What to produce:
After finding "Instruction: Click the" in a line below, print that line and the rest of the lines exactly, leaving out all pictures.

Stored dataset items
↓

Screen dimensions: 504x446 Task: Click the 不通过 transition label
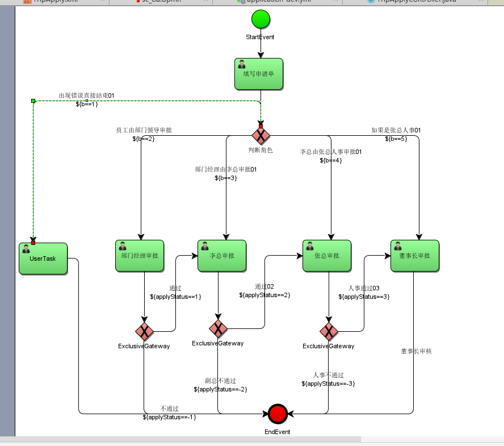(x=169, y=409)
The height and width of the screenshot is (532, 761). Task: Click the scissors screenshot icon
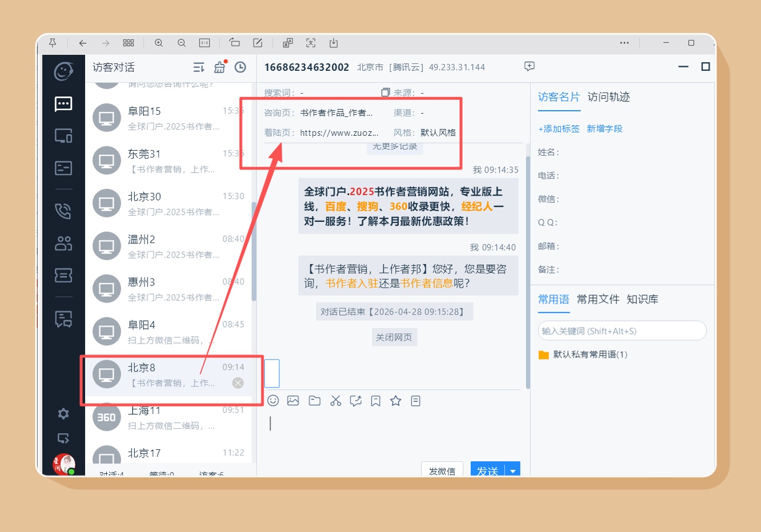point(335,401)
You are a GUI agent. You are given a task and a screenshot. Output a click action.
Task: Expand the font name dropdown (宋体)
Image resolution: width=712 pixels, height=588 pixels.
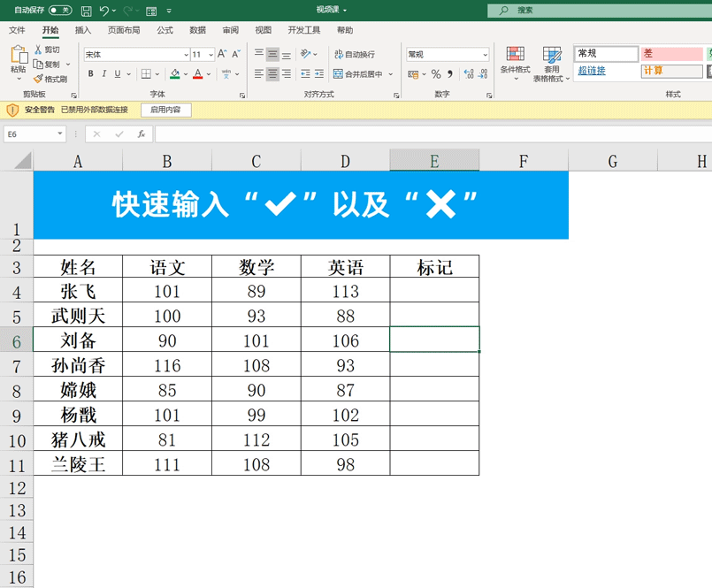186,55
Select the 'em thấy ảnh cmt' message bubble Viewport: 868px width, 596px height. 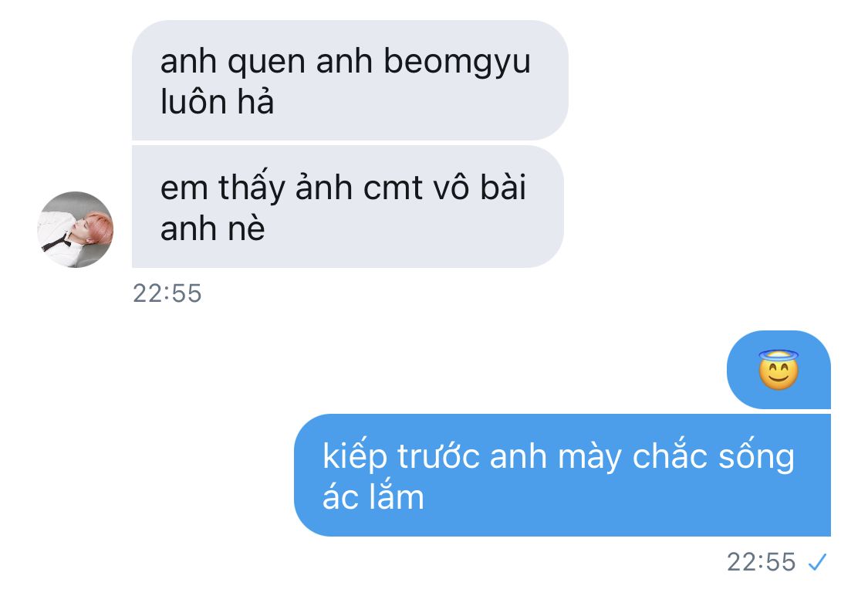point(348,207)
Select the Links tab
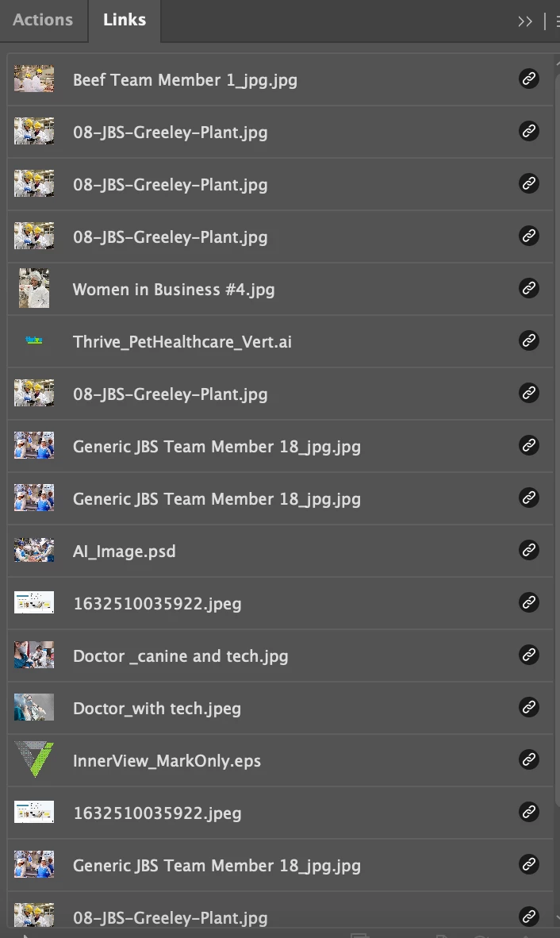Image resolution: width=560 pixels, height=938 pixels. tap(125, 20)
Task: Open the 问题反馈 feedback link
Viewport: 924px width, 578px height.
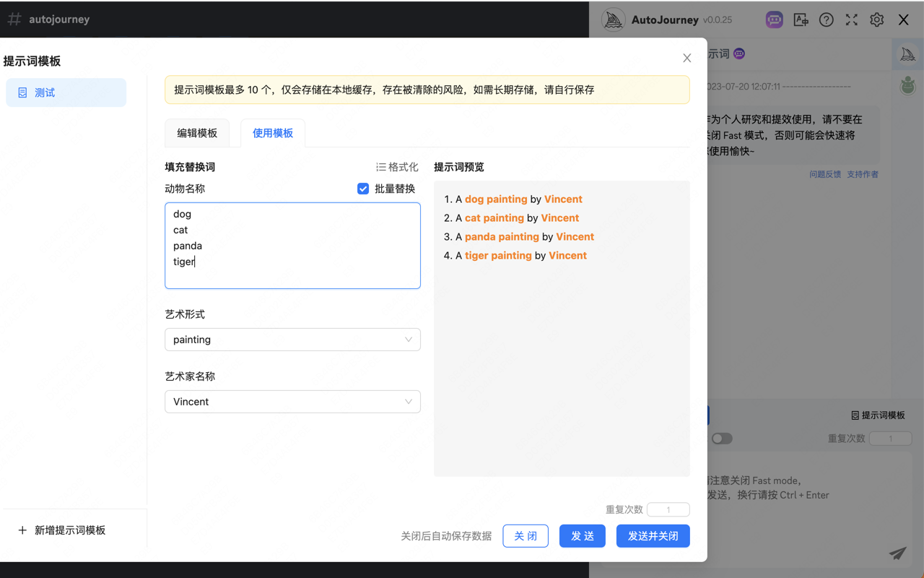Action: pos(824,173)
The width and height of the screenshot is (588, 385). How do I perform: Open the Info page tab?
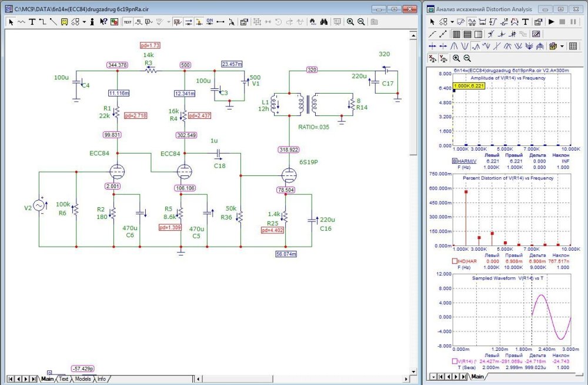pyautogui.click(x=102, y=379)
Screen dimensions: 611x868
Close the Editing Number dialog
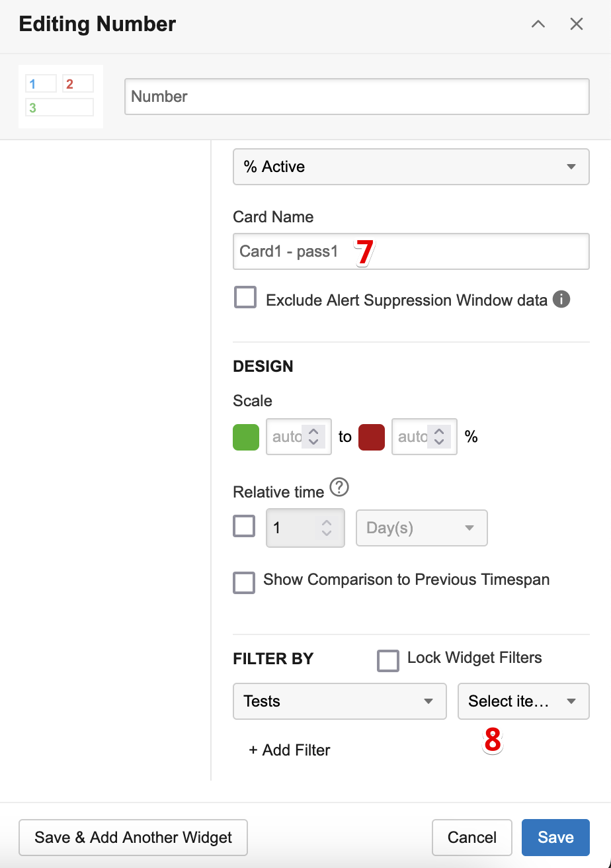tap(577, 24)
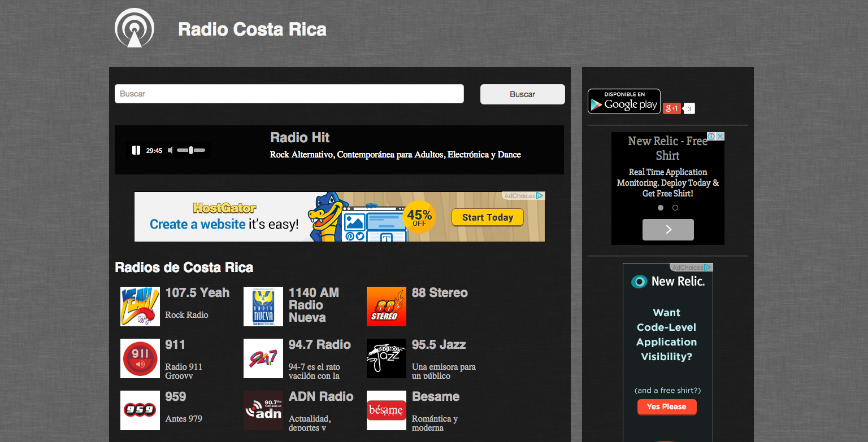Select the 959 station logo
Viewport: 868px width, 442px height.
pos(140,410)
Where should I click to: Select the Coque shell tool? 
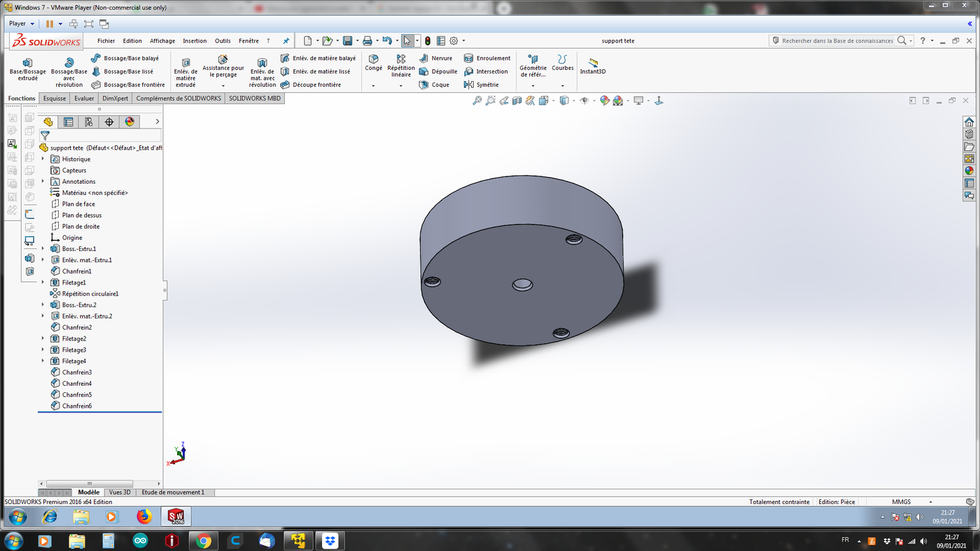[x=434, y=84]
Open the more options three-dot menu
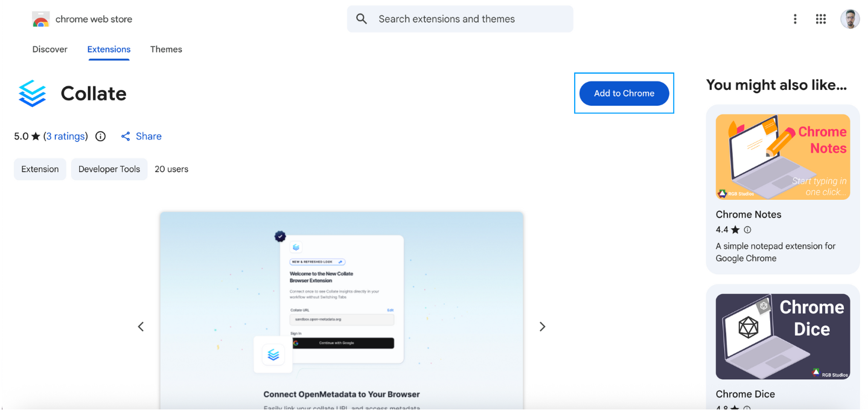The image size is (868, 410). coord(795,19)
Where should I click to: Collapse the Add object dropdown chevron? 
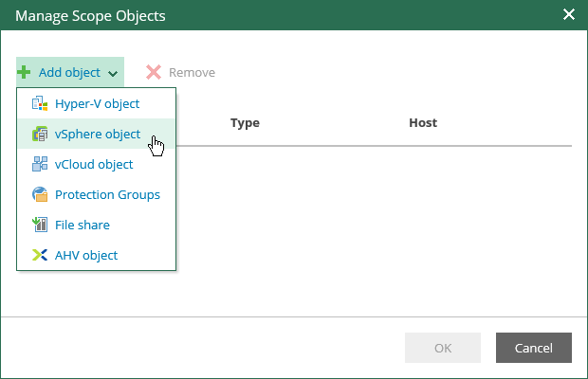(x=113, y=73)
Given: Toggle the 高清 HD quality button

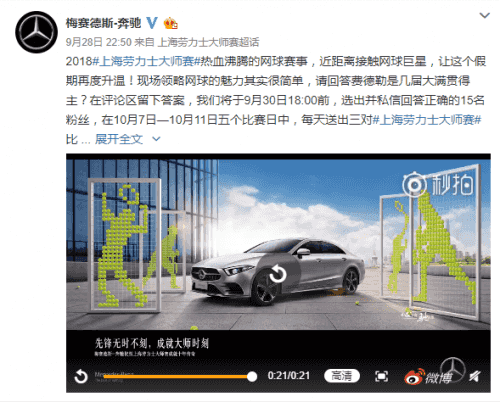Looking at the screenshot, I should [342, 376].
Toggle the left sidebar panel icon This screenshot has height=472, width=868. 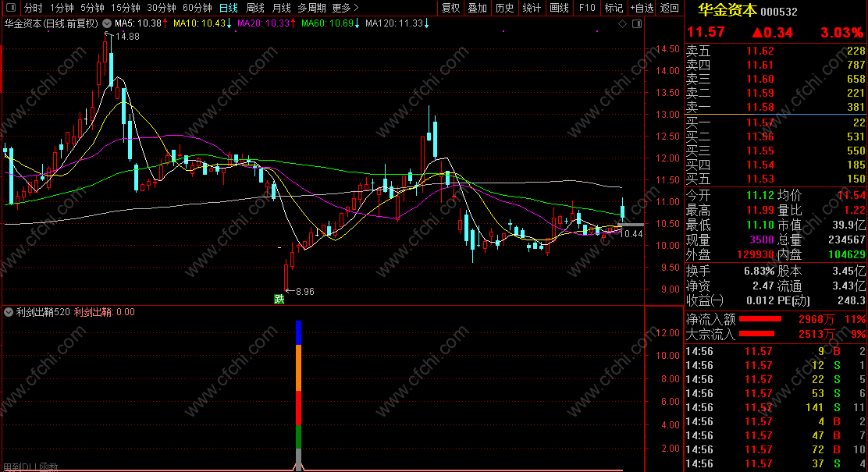[11, 8]
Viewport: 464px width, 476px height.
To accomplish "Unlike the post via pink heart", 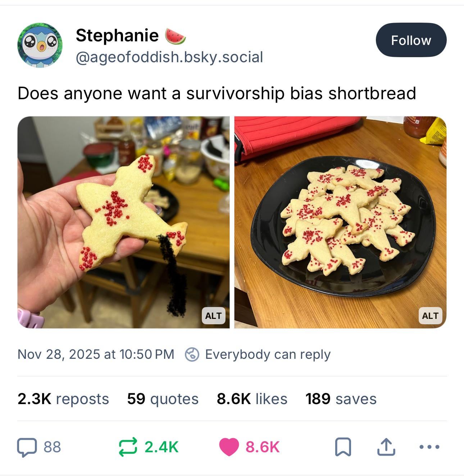I will (229, 447).
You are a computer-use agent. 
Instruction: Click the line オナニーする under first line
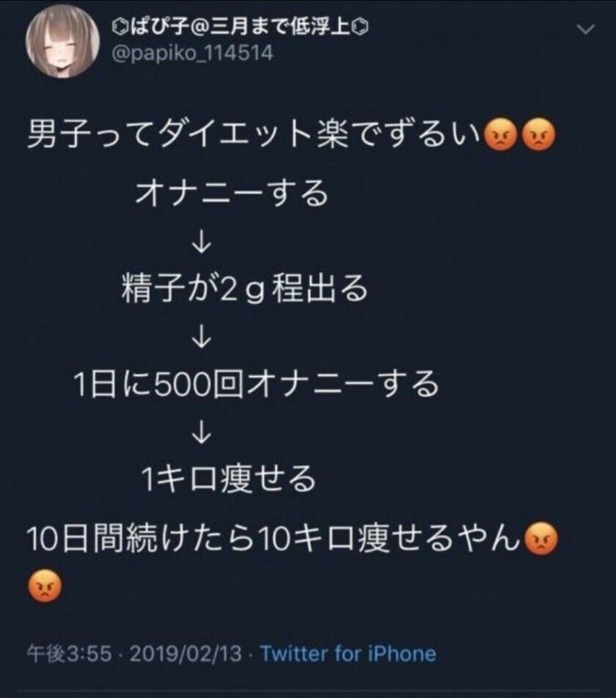(232, 193)
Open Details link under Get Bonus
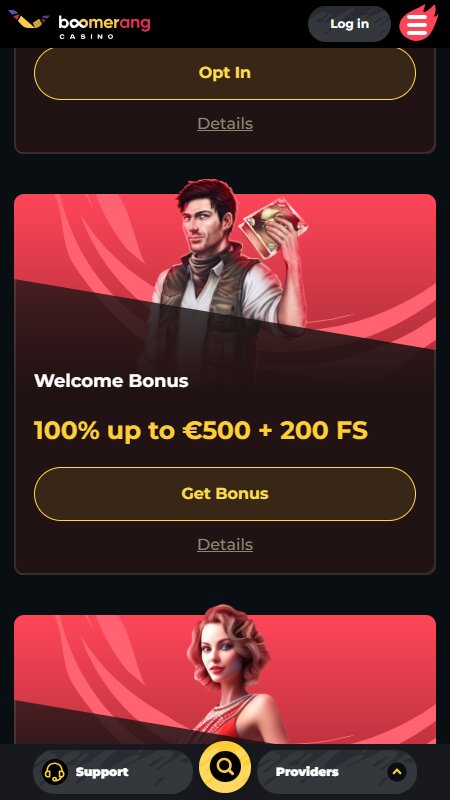The image size is (450, 800). pyautogui.click(x=225, y=544)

↑

Reply:
Instruction: Click the line オナニーする under first line
(232, 193)
Open Details link under Get Bonus
The image size is (450, 800). pyautogui.click(x=225, y=544)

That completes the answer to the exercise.